It seems the US Marine Corps has a plethora of problems in maintaining its V-22 Osprey aircraft.
If you’re a pilot or mechanic working on the Marine Corps’ prized V-22 Osprey, you probably spend a lot of time reinventing the wheel. That’s because the 129 MV-22Bs in service come in more than 70 different configurations, identical to the untrained eye but all subtly different — for example, in the cockpit layout, the electrical wiring, even the arrangement of bolts — which means they require subtly different flight checklists, maintenance procedures, and spare parts. If it’s not a logistical nightmare, it’s at least an acute headache — and more expensive than it needs to be.

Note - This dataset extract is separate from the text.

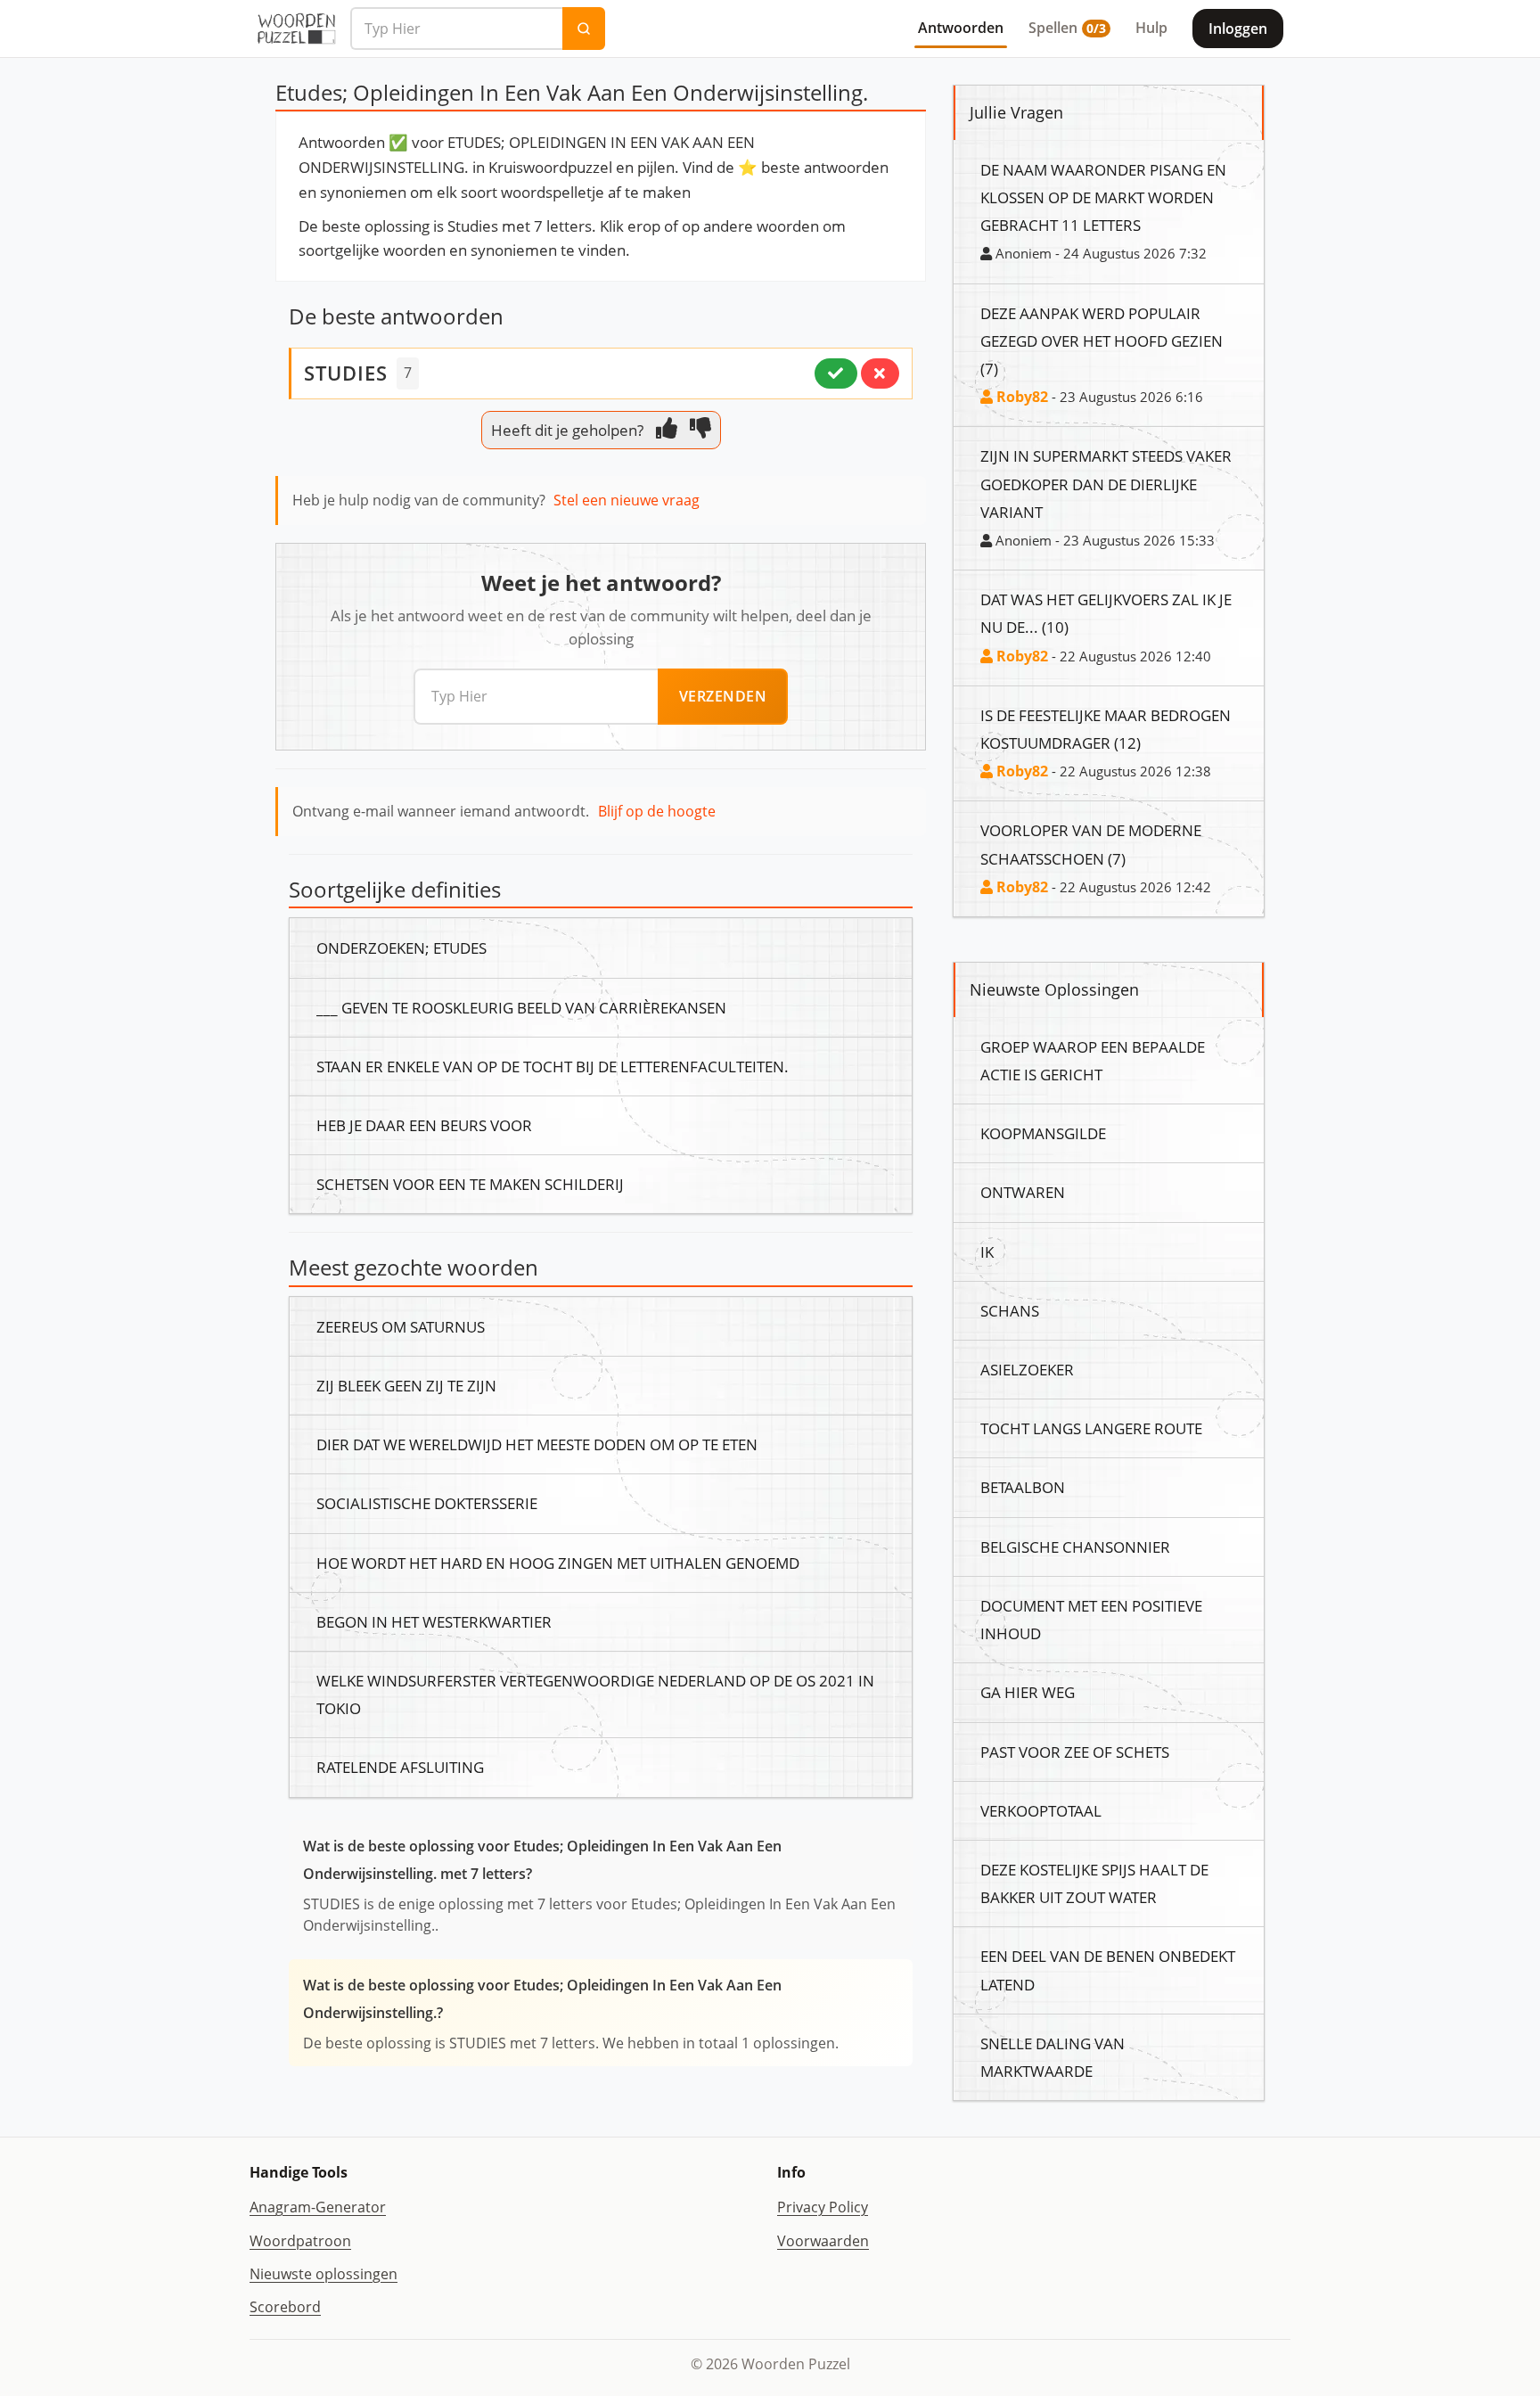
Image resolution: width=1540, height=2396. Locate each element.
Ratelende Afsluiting (400, 1766)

That’s why the Marines and Naval Air Systems Command (NAVAIR), which buys aircraft for the Corps, is charging ahead with a program to reduce those 70-plus versions to 25 by 2027 and — the ultimate goal — approximately five by 2030. Common Configuration – Readiness and Modernization (CC-RAM) will also upgrade the 129 existing Block B Ospreys to the Block C configuration now coming off the assembly line. (The Marines are also buying 151 brand-new Cs). The upgrade improves everything from weather radar to flare dispensers, from night-vision displays to how much data is available to the passengers so Marine infantry can update their mission plans en-route to the target.
There's more at the link.
The Marines aren't alone in facing this problem. For example, there are over 100 F-35 Lightning II aircraft that aren't up-to-date with all modifications and improvements - and they may never be updated, because it would cost too much. I find that absolutely unconscionable, a ridiculous and inexcusable waste of taxpayers' money. If I could, I'd fire everyone involved . . . but we all know that's not going to happen, no matter how inefficient and wasteful the F-35 program may be.
During World War II, the B-29 Superfortress program was rushed into service, despite ongoing technical and design issues, because wartime pressures made it necessary. Even a greater casualty rate among aircraft and their crews was acceptable under the circumstances. However, we're not at war now, and I see no reason for the Marines - or any other branch of the US armed forces - to buy equipment varying so widely in technical specifications and capabilities from one example to another. Why was this allowed to develop in the first place - and why haven't those responsible been fired?